By Rob
It is easy to criticize Washington’s commitment to education as illustrated by the budget cuts over the past few years. One idea that was recently floated was eliminating state funding for busing. Eliminating this funding will save approximately $220 million.
Washington State’s funding covers two-thirds of the cost to bus students to school. If eliminated local districts would have to bear the extra costs. Presumably some districts can afford this extra burden and others would require levies. However, an additional levy would be difficult to pass in many communities.
Eliminating bus routes may be necessary. This fact is alarming. First, a school bus loaded with 45 kids is an efficient way of bringing students to school. It is far more economically efficient (time and fuel) than individual cars or carpooling.
Second, how many schools are equipped to handle an increased number of students being dropped off by car? Presently the morning drop off at my school looks like an Ikea parking lot on a Saturday. We are not designed to handle the traffic we currently have.
Third, and most importantly, is safety.
“Each year approximately 800 school-aged children are killed in motor vehicle crashed during normal school travel hours. Of these 800 deaths, about 20 (2 percent) – 5 school bus passengers and 15 pedestrians – are school bus-related. The other 98 percent of the school aged deaths occur in other motor vehicles… or to pedestrians, bicyclists, or motorcyclists.” (The Relative Risks of School Travel: A National Perspective and Guidance for Local Community Risk Assessment– a study released by the National Research Council of the National Academy of Sciences in June 2002).
On average there is one school bus fatality per 500 million vehicle miles traveled. School bus drivers are among the most professional and safety conscious individuals to serve our children. They make school buses one of the safest forms of transportation in the United States.
Every educator understands that schools must be a safe place for students. This begins at the bus stop. Cuts to education could put the futures of students at risk but cuts to transportation have the potential to put lives at risk. Let’s take this proposed cut off the table. It never should have been there in the first place.
And what happens to the truancy rate in the pooer neighborhoods? Or for other families with limited transportation resources. Sure there is the public bus-if it’s time table matches school hours (could be hard for zero hour students). And really that is only an appropriate option for middle school students and older.

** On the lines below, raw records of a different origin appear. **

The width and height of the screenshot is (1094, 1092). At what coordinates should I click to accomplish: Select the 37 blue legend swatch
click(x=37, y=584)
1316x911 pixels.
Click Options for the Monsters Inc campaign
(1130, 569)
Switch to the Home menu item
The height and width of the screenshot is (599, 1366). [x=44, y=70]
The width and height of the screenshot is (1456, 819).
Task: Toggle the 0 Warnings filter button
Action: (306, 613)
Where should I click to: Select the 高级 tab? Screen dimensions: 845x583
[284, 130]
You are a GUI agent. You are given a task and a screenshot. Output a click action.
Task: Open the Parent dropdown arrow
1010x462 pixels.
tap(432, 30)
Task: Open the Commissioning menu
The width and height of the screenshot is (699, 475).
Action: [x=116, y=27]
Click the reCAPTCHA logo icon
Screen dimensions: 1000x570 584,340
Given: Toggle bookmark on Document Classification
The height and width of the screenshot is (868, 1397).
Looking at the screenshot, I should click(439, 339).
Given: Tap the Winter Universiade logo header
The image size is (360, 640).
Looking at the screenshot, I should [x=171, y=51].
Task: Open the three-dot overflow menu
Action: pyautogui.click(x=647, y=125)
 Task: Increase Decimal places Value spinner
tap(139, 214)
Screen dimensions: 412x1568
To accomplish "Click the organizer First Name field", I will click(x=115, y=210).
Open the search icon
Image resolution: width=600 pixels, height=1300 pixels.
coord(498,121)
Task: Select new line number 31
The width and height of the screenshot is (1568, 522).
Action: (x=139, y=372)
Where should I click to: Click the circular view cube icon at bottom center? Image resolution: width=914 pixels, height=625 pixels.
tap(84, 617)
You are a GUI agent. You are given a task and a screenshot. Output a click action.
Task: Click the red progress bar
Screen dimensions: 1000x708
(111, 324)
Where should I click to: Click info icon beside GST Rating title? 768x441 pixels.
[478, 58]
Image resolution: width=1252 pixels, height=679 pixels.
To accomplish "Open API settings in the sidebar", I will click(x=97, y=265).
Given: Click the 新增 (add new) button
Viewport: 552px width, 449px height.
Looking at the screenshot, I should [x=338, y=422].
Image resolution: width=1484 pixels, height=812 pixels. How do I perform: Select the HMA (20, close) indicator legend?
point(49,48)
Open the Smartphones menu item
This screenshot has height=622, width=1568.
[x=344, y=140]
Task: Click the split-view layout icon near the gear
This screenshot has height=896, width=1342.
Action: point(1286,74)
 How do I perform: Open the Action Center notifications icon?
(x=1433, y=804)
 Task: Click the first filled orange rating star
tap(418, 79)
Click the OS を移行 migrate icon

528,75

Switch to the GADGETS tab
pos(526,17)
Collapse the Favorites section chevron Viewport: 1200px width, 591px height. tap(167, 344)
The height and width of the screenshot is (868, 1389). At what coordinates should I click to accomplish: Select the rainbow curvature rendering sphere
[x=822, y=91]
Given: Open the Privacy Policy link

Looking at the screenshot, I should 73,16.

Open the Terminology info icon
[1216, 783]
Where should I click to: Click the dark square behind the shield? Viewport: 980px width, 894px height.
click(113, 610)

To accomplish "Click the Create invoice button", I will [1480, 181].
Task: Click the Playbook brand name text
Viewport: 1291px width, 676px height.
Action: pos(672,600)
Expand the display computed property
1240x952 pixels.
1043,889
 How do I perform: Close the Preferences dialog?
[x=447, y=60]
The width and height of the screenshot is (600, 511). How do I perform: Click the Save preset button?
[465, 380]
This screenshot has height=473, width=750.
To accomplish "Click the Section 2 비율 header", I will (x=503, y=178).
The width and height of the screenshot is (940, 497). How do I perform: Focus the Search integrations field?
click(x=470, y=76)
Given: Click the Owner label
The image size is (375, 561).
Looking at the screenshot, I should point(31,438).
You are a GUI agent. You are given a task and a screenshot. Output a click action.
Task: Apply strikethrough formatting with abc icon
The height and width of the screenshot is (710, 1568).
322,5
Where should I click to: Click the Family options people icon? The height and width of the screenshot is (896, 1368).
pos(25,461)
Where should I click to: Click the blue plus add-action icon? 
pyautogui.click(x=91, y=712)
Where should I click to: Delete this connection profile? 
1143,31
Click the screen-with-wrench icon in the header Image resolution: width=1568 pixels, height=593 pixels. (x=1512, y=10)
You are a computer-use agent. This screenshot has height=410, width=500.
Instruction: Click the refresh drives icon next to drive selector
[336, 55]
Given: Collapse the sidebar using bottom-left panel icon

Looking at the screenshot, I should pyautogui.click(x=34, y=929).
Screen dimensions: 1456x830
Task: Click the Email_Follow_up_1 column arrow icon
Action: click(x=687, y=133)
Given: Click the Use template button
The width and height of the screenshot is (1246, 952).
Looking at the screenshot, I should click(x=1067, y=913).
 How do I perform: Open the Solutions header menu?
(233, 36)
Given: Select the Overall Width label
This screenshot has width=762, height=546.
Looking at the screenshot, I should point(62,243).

I’m really hoping this is a gimmick to get knee jerk reactions rather than a viable option for closing the budget gap. And if we are at the point of needing to stoop to such gimmicks what does that say about how our society values children?
On the one hand, I agree that de-funding school buses would be disastrous, especially for the smaller districts who are about to get hammered, should the legislature suspend sales tax equalization.
But on the other hand, it might just be the wake-up call this state needs.
Rob, I’m totally with you. Trying to save money by cutting funding is like my husband and I keeping cable but cutting the $10 land line we’ve kept through our T-Mobile cellular accounts. We’re cutting something that’s really useful in order to save $10. And we’d have to cut a million $10 things. Or, we can cut something big and unnecessary, like cable, or eating out.
First, the legislators need the power to raise revenue. Requiring a simple majority to cut taxes but a super majority to raise them has been catastrophic to public services.
Second, legislators need to be courageous enough to raise taxes, and raise them from the right sources, like people who have more money than they need and businesses who enjoy massive loopholes while families who struggle but don’t qualify for any special services pay full price for everything.
Transportation to school, for many children, means they get to go. Public transportation isn’t always safe, isn’t time-efficient, and isn’t cost-effective, as Seattle has found out with their Orca cards.
Alongside all your reasons why busses are important is the fact that cutting busses doesn’t save enough to make it worth it. We continue to slash the tendons of public education in order to save pennies. It makes no sense.
What is unfortunate is that when these cuts go through, it sadly will not be long until there is a tragedy, and then all the same people unwilling to pay their taxes will then point fingers at the state government and demand to know how come something wasn’t done to prevent it. That is how I teach cycles of democracy: we demand something (let’s say crime is high, so we demand funding for public safety) from our government, are taxed in order for our government to provide this demand (government grows), and then as regulations work well enough that we no longer feel threatened by crime, we revolt against paying the taxes so we or our elected proxies vote against them (government shrinks), and without the funding for safety, crime increases and we blame the government for not doing enough to protect us–like they used to. Eventually the crime makes us desperate enough to agree to tax ourselves, which we do (government grows) and the cycle repeats ad infinitum. I’m hoping we’re in the lowest valley of this cycle for education, and that pretty soon people will realize that if they want schools to perform to their expectations, the first solution is full and adequate funding. I guarantee that if we as a society put our money where our mouths are regarding education, we would see results. In spades. But for some reason we think that the way to improve schools is to demand more and fund less.